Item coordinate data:

— START —

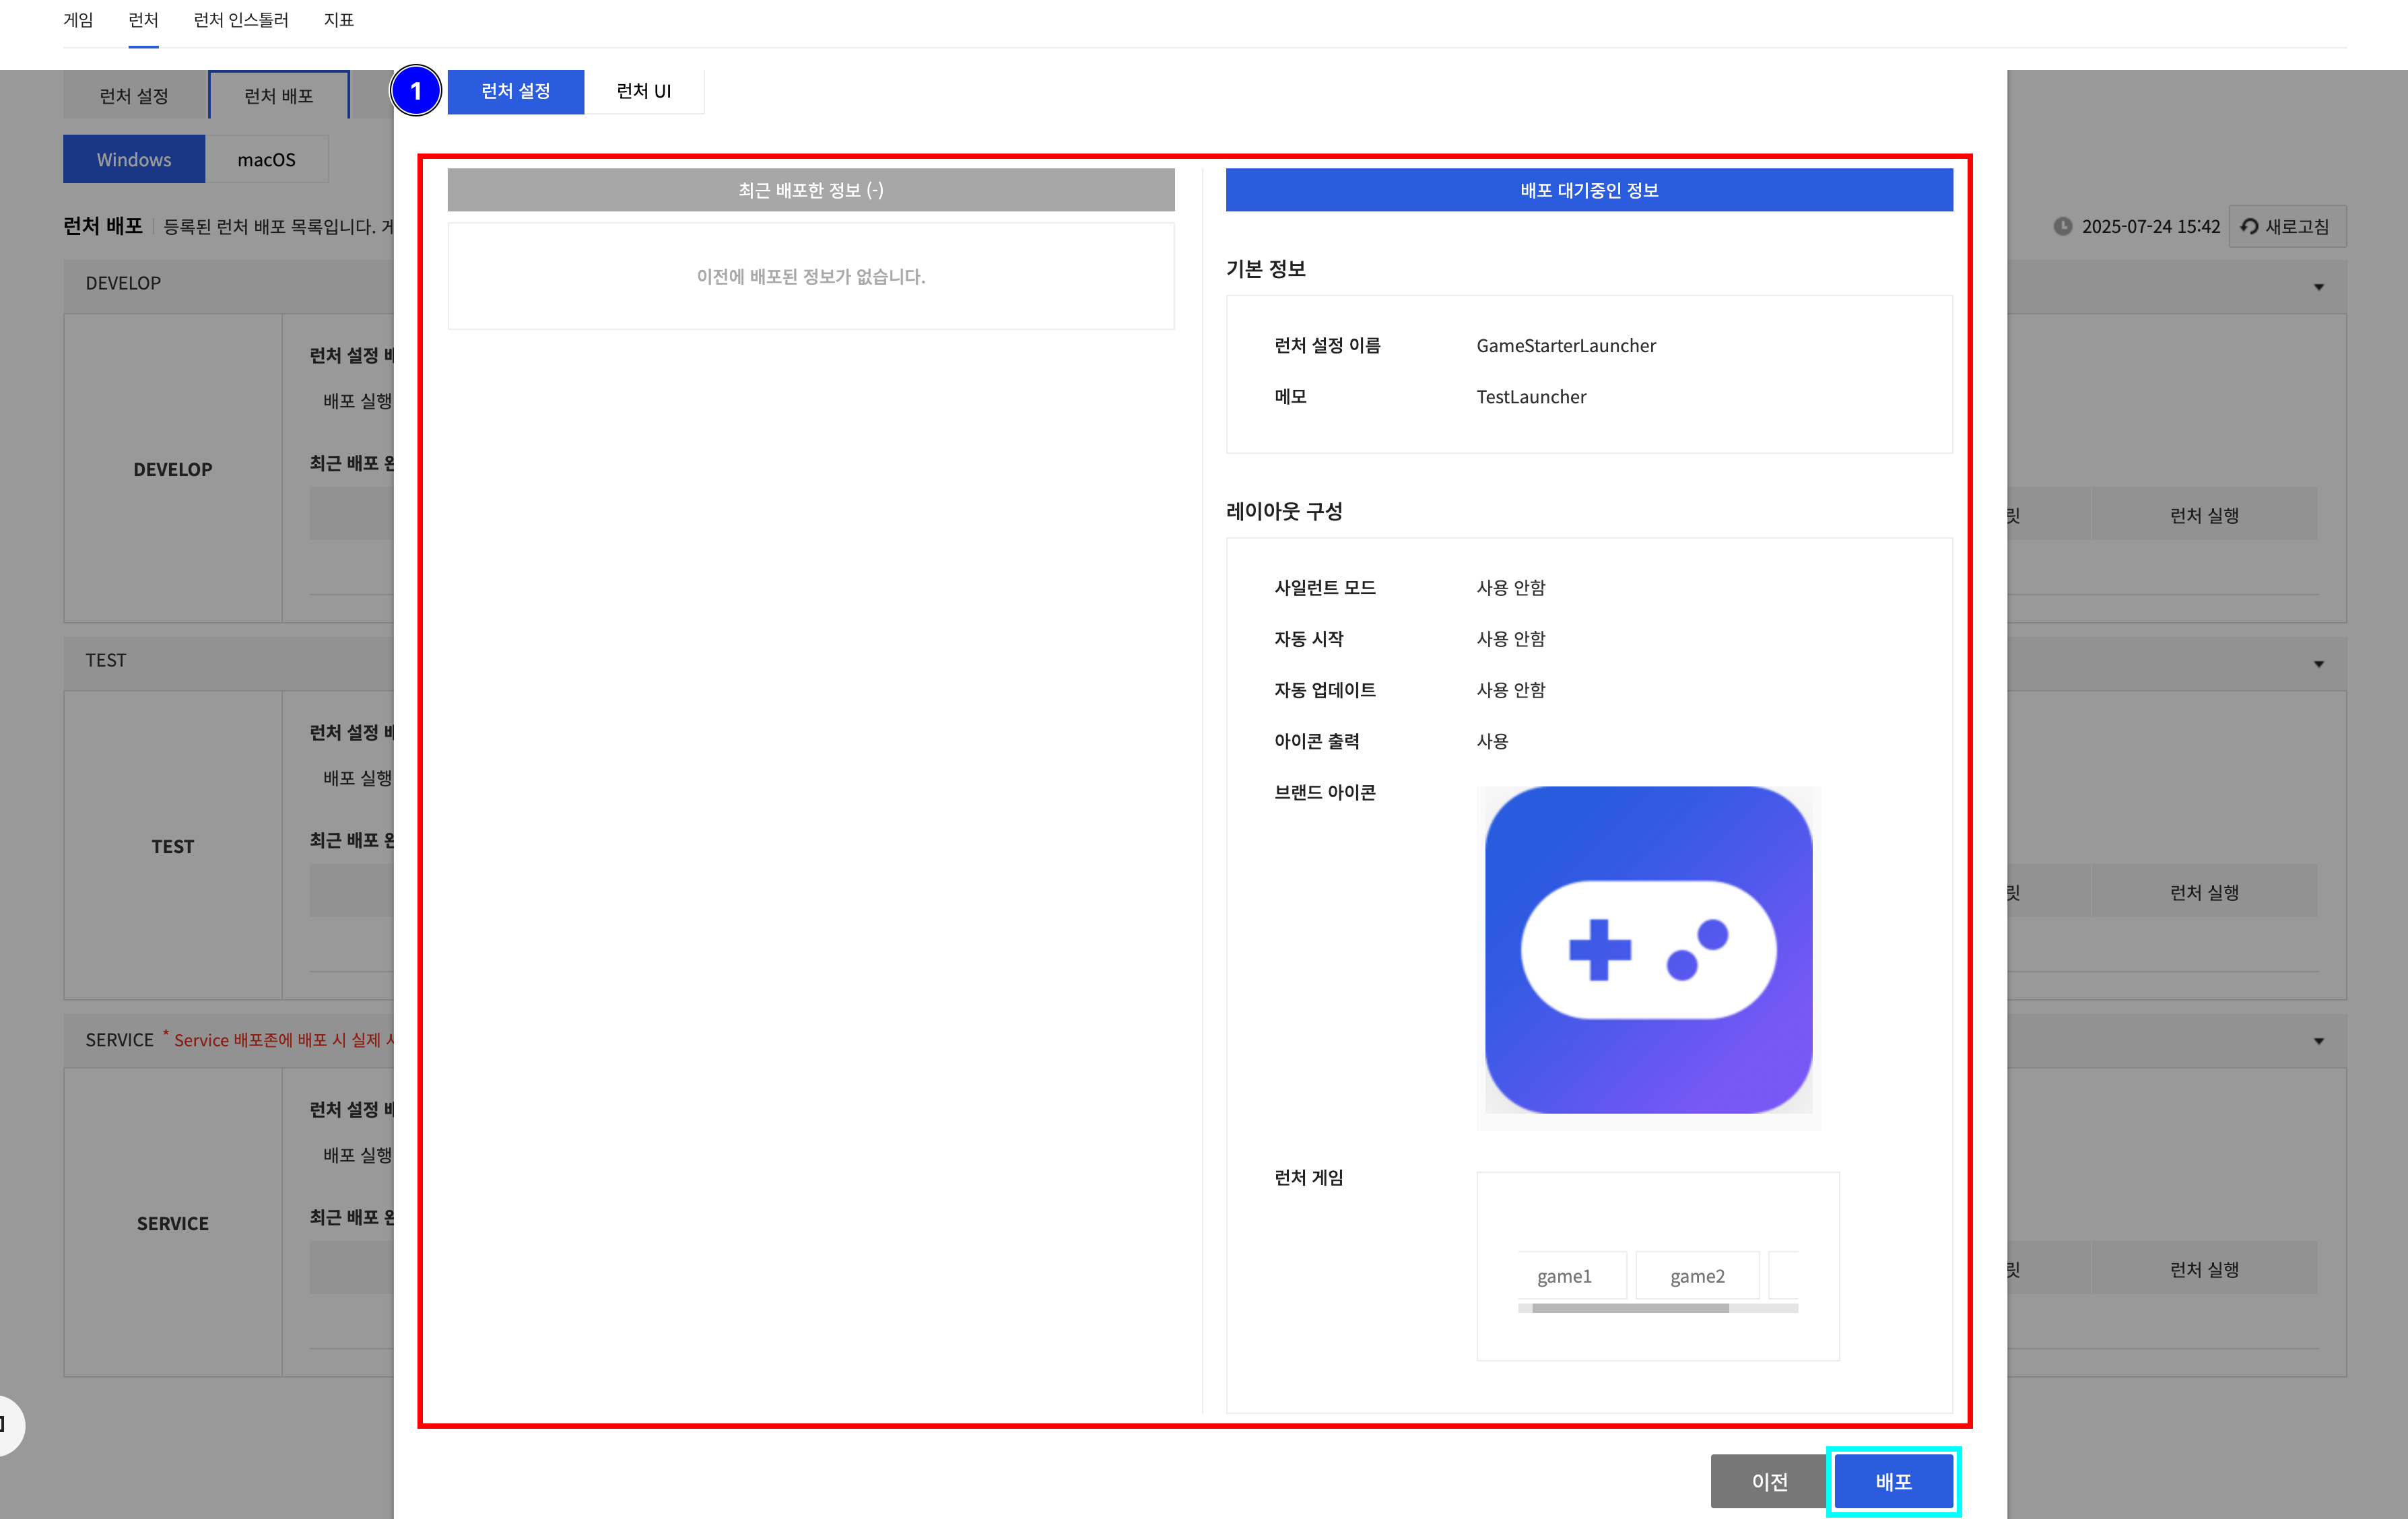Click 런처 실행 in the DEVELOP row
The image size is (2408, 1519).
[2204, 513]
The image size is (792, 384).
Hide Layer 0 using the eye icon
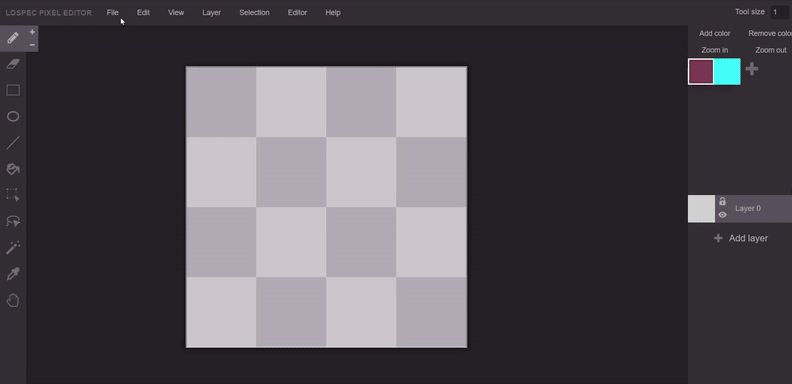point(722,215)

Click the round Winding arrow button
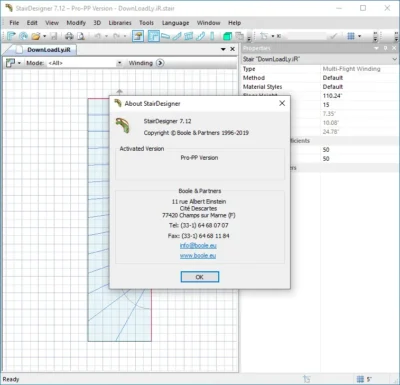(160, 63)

— END —
— START —

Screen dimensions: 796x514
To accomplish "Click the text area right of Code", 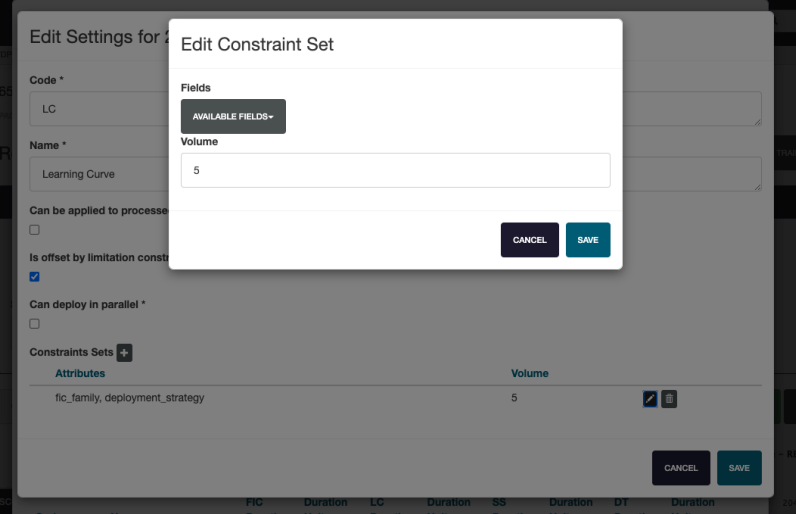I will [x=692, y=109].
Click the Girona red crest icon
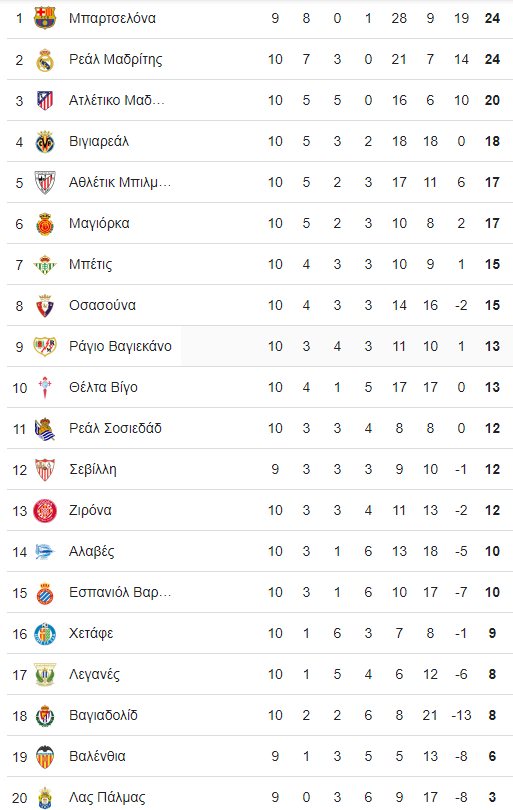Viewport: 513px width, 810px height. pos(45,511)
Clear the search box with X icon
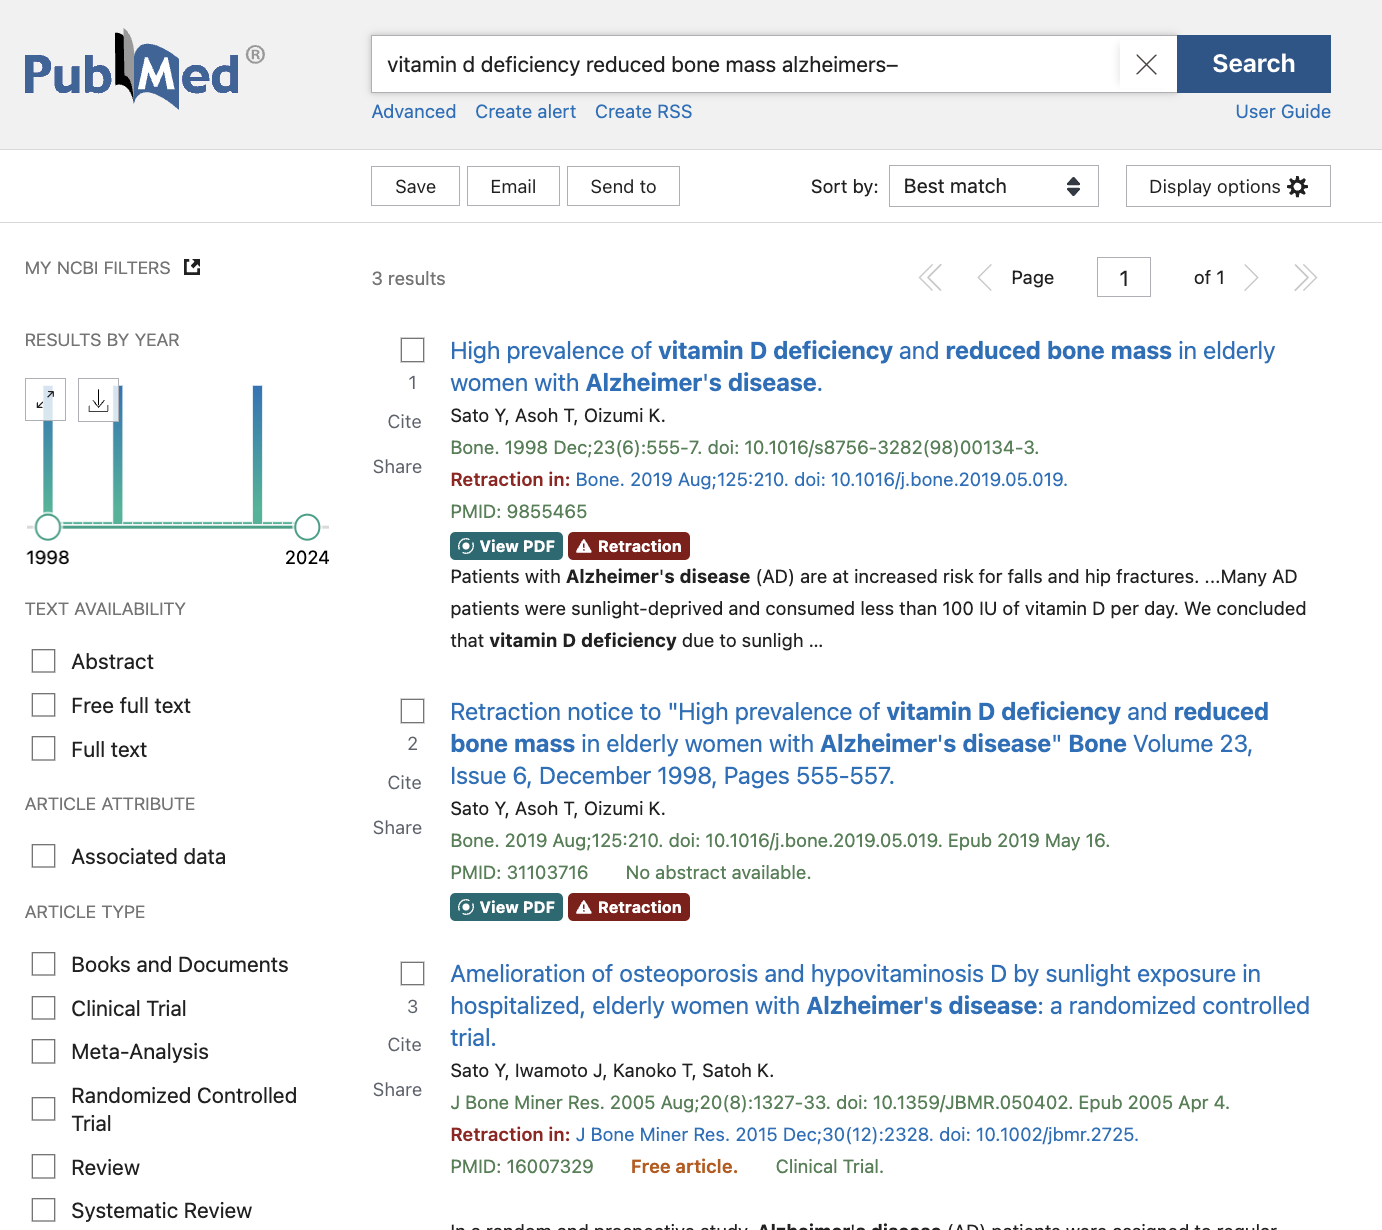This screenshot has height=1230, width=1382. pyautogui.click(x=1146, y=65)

— END —

Your instructions: Retype the stretch of data from the line containing "Click the Girona red crest icon" through the line containing "This screenshot has", both lines included. Leave the pictures out.

Full solution:
Click the Girona red crest icon
Viewport: 513px width, 810px height. pos(45,511)
Clear the search box with X icon
This screenshot has height=1230, width=1382. pyautogui.click(x=1146, y=65)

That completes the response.